Through a complex data analysis corroborated by thorough on-the-ground reporting, NPR and the Howard Center showed how the most vulnerable people in dozens of major U.S. cities – the urban poor, who are often disproportionately people of color – are exposed to far more heat day after day than their wealthier counterparts.
Our stories were picked up by news services across the country and specifically cited in a House Oversight Committee hearing. The city government in Chesapeake, Va., used our data to inform decisions made by its community arborist. And after these stories ran, the Louisville city government considered an ordinance that would require developers to leave a certain percentage of trees in place.
The series won an innovative storytelling award from the National Press Foundation, and the Howard Center specifically won a grand prize from the Online News Association that will allow the center to help other news organizations build on our work next summer. The Investigative Reporters and Editors Philip Meyer Awards also recognized the series with an honorable mention.

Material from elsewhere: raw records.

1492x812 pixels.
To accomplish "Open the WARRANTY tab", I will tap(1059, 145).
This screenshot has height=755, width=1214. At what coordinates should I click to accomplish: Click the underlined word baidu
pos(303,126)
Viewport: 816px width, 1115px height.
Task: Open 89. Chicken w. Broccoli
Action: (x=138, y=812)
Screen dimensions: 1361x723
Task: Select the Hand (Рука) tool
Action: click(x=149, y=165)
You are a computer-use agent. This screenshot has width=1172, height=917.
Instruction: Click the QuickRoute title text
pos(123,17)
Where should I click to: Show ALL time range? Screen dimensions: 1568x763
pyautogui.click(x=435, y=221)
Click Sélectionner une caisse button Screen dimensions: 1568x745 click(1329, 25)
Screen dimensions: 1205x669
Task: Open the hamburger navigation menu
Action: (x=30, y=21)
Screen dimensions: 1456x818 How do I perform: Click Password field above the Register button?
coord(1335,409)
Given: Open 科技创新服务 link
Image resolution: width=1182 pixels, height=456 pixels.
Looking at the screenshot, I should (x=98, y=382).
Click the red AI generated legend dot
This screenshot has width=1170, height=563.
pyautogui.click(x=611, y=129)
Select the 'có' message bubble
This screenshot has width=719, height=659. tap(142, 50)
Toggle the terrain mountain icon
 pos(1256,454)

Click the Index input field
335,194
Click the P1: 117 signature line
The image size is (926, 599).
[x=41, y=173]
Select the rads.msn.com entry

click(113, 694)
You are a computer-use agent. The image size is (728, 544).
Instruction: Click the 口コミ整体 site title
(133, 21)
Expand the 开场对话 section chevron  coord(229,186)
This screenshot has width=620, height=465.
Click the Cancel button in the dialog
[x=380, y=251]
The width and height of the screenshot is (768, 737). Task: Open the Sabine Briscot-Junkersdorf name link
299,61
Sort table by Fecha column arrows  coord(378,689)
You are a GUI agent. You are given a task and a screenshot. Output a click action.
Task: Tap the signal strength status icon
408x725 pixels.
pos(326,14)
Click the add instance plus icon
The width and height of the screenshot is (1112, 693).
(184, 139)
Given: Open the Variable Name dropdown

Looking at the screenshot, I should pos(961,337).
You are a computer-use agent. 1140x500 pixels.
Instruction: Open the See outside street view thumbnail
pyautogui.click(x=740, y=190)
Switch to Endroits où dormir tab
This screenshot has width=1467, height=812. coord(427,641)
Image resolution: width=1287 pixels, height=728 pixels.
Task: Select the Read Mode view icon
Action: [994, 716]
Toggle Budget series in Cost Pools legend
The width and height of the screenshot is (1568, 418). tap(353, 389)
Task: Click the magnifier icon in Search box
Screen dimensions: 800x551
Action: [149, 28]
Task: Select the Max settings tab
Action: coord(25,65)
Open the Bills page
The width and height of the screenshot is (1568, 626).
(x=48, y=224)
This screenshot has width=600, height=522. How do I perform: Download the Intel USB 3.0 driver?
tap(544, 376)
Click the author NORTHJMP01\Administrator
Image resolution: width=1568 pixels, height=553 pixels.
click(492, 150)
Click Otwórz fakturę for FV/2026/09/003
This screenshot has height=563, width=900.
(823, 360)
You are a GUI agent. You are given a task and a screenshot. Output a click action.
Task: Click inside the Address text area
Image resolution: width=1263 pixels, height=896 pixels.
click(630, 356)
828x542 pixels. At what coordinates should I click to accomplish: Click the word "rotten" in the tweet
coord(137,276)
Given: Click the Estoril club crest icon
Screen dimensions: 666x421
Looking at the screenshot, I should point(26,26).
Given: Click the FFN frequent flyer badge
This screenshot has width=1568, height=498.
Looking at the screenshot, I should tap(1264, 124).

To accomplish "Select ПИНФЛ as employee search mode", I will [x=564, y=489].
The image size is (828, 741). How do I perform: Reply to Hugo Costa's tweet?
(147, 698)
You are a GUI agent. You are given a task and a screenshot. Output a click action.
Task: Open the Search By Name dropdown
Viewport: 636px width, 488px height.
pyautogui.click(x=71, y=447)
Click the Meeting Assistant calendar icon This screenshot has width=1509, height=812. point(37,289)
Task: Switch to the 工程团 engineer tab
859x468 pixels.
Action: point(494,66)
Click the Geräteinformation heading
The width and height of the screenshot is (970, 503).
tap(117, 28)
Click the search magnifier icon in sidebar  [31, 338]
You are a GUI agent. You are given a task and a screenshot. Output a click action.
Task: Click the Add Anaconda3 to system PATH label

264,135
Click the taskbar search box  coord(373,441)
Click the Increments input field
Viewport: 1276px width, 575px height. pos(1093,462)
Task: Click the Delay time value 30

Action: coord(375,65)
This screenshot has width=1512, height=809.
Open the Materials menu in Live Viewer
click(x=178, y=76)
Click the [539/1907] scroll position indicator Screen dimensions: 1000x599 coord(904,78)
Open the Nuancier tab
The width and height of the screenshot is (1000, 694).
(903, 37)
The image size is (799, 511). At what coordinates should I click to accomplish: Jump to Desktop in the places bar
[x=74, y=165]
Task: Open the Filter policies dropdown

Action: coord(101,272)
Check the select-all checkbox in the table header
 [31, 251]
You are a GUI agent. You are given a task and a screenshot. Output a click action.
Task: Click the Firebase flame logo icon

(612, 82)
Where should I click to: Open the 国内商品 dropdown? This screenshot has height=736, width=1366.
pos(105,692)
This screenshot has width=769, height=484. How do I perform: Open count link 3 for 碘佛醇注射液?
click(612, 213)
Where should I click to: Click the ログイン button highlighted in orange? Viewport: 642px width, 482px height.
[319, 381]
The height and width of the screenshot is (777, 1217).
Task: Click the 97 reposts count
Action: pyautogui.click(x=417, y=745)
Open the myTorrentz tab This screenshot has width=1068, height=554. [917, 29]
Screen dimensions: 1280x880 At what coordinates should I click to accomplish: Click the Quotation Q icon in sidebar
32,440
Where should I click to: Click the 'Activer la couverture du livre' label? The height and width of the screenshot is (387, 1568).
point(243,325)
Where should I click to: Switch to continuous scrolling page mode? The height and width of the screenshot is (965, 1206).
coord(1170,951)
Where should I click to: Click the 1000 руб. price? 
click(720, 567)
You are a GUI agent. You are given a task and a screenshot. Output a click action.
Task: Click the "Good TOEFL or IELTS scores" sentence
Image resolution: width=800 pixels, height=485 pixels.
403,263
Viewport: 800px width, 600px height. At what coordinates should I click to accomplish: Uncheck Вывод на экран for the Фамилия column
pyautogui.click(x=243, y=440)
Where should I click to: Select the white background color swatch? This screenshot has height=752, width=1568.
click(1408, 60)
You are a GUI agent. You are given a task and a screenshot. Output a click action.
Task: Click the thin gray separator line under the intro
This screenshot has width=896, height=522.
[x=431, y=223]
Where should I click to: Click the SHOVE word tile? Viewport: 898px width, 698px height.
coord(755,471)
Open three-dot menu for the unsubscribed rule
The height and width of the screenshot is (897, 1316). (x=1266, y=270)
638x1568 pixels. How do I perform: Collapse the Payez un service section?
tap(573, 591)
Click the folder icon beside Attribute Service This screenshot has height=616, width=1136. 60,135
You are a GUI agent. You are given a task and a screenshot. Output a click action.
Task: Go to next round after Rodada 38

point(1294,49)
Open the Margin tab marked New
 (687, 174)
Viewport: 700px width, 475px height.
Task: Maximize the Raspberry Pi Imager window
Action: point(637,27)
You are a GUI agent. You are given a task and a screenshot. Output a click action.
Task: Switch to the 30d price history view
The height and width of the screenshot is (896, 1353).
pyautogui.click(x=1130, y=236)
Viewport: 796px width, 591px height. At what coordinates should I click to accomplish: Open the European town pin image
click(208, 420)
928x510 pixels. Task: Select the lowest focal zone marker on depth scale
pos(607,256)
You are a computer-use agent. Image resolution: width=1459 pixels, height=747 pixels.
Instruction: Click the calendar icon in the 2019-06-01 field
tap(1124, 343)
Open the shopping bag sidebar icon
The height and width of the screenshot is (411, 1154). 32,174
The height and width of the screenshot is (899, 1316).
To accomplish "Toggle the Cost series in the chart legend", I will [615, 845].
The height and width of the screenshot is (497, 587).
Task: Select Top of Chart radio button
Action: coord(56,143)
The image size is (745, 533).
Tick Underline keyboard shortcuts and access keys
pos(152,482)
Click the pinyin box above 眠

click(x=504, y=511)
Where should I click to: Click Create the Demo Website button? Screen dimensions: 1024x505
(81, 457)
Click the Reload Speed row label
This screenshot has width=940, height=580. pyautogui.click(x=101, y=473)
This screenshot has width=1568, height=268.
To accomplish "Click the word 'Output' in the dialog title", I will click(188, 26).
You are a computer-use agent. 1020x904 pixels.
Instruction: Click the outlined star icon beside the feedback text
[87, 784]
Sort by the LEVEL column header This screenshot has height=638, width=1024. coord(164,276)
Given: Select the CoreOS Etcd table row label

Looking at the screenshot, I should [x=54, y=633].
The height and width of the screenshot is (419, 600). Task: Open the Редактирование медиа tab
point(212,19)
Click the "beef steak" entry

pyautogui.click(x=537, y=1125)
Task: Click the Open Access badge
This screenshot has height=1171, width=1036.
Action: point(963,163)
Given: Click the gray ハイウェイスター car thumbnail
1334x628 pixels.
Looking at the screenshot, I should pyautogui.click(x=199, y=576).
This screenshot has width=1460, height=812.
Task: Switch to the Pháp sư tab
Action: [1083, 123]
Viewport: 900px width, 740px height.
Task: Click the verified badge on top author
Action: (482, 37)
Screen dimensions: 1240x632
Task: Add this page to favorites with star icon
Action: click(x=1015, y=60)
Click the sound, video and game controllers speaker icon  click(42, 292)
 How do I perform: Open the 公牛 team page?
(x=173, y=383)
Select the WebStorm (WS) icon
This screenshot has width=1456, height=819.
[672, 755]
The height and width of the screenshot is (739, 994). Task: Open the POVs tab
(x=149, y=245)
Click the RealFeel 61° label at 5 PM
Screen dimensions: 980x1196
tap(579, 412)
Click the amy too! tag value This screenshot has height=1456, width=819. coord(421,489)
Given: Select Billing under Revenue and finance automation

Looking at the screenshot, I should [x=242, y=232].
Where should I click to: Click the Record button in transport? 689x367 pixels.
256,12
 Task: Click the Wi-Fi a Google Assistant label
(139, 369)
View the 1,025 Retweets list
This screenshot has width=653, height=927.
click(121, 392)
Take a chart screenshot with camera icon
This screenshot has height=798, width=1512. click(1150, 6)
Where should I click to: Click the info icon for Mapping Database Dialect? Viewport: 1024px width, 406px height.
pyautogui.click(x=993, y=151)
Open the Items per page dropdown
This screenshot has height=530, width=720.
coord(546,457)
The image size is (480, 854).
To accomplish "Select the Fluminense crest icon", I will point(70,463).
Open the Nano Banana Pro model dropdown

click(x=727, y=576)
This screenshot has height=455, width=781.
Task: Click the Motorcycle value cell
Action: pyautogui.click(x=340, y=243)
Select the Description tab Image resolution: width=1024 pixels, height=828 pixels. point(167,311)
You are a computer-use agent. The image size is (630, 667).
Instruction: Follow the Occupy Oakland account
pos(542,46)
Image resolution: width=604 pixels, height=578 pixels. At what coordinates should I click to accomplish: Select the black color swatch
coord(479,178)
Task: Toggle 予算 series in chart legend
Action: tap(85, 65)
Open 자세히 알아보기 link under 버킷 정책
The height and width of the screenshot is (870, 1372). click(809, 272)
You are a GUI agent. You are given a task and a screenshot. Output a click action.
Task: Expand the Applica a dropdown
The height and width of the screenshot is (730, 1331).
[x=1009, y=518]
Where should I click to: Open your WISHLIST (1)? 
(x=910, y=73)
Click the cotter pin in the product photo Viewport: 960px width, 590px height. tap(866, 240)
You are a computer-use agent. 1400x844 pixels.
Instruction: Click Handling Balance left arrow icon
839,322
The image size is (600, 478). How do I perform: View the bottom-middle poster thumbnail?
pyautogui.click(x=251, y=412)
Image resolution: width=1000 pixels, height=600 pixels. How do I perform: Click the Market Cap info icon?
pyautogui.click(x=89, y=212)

We discovered academic research by a team from the Science Museum of Virginia and Portland State University showing huge disparities in temperature between poorer and richer neighborhoods in Baltimore, and set out to discover the reason for the disparities. In 2018, Capital News Service applied for – and received – a grant to underwrite the construction of temperature sensors that we placed inside of homes in East Baltimore to collect minute-by-minute temperature readings the following summer.
In collaboration with the Howard Center, NPR analyzed 97 of the most populous U.S. cities using the median household income from the U.S. Census Bureau and thermal satellite images from NASA and the U.S. Geological Survey. NPR open-sourced the computer code used to acquire and analyze the data, as well as the data itself. In more than three-quarters of those cities, we found that heat is not distributed evenly across a city, and where it’s hotter, it also tends to be poorer.
The Howard Center for Investigative Journalism did all of its work using QGIS, R, RStudio, Carto, Leaflet. The NPR analysis was automated in Python using Mapshaper, GDAL, GeoPandas and other libraries. To visualize the data, NPR used QGIS, Tableau Public, d3.js and Adobe Illustrator. NPR’s data editor wrote more about the process on their team blog, and the University of Maryland gave a look behind the scenes on its project website.
Data sources we used included:
What was the hardest part of this project?
This series was a unique collaboration between student journalists at the University of Maryland and professional journalists at the University of Maryland and at National Public Radio.
We used more than a dozen discrete data sets to tell this story, each of which required extensive cleaning, verification and reporting to guide our analysis. This included historical temperature and humidity data, data describing the urban heat island in Baltimore, U.S. census data, tree canopy data, redlining data, hospital visit data, emergency medical visit data, and more. The two most complex data challenges came in two areas: collecting data from our temperature and humidity sensors and determining the link between heat and poverty in nearly 100 U.S. cities.
Baltimore was the first city we mapped, and the first place we saw that troubling pattern. There, the hottest neighborhoods in that city can differ by as much as 10 degrees from the coolest. Those areas also had higher rates of poverty, according to the Howard Center’s analysis of U.S. census data and air temperature data obtained from Portland State University and the Science Museum of Virginia.
But Baltimore is only the tip of the iceberg: At least 69 of the cities NPR mapped had an even stronger relationship between heat and income than Baltimore. That extra heat can have deadly health consequences, which we found confirmed in Baltimore’s high rates of emergency calls when the heat index rose to dangerous levels and in the city’s patterns of hospital admission rates.
What can others learn from this project?
We aren’t the only journalists who have covered the intersection between climate change and rising heat in urban environments. We were inspired by the work done by KQED, which published on Oct. 29, 2018, and focused on heat in Los Angeles; and work done by WNYC, which published a series on heat in Harlem throughout the summer of 2016. Both outlets used sensors in telling stories about hot homes in their respective cities. Our innovation was using these techniques to show the disproportionate impact on people in the poorest areas of cities and to show that these trends were in evidence in cities across the U.S.